Es war ja am Ende nichts Außerordentliches dabei, ein kaltes Bad morgen früh würde ihre Nerven wieder in Ordnung bringen. Und dennoch überkam sie plötzlich ein Ekel vor sich selbst; es war ihr, als sei eine Veränderung mit ihr vorgegangen, als sei ihr ganzes Wesen von einer Leidenschaft erschüttert, die ihr fremd war und sie erschreckte. Und mit einmal blitzte der Gedanke in ihr auf: Hermann von Weßnitz war zuletzt bei dir! Er wird seine Schwägerin gerufen haben. Habe ich mich verraten? Hat er irgend etwas von dem bemerkt, was in mir vorging?

Sie sprang auf. O, sie wollte ihm zeigen, daß sie genau so war wie früher!

Rasch ordnete sie ihren Anzug mit Hilfe der herbeigerufenen Zofe. Ein Blick in den Spiegel. Ihre Augen lagen tief in den Höhlen, der Teint war grau. Sie kühlte die schmerzende Stirn mit einem angefeuchteten Tuch und verließ das Zimmer, einen herben leidenden Ausdruck in ihren Zügen.

An der Thür zum Tanzsaal blieb sie stehen. Dort wirbelten die Paare durcheinander in rauschendem Reigen. Man lachte, man plauderte, dazwischen Sporenklirren und Gläserklingen. Dort tanzte Lore mit Prinz Sissi; ihre Wangen glühten, ihre Augen glänzten, Leben und Lebensdrang sprach aus jeder ihrer Bewegungen, während ihr schöner Körper nach dem Klange der Musik sich wiegte.
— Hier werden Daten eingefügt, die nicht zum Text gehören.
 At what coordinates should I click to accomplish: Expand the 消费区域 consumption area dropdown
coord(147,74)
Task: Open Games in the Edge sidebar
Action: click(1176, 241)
Hermann war nicht zu sehen.

Ein Narrenhaus! dachte Edda, und dennoch regte sich in ihr der Wunsch, auch so als „Närrin“ mitthun zu können, ohne Besinnen unterzutauchen in diesen Strom. Ein Herr forderte sie zum Tanz auf und sie mußte über sein erstauntes Gesicht lachen, als sie erklärte, nicht tanzen zu können.

„Gut, dann gestatten Sie mir, Ihnen einige Minuten Gesellschaft zu leisten. Wünschen Sie irgend eine Erfrischung? Sie sehen ermüdet aus.“

„Nein, aber ich wäre Ihnen dankbar, wenn Sie der Dame des Hauses, die dort am anderen Ende des Saales eben zu tanzen aufhört, sagen wollten, sie möchte mir meinen Vater hierherschicken.“

„Mit größtem Vergnügen.“ Der Herr eilte weg.

Hermann war inzwischen in das Rauchzimmer gegangen, wo er Eddas Vater im Kreis älterer Herren wiederfand. Das scharfgeschnittene Gesicht des Doktors leuchtete aus dem Tabaksdunst hervor. Man schien eifrig zu debattieren und Helm hatte offenbar mit seinem schlagenden Witz die Leitung der Unterhaltung an sich gerissen.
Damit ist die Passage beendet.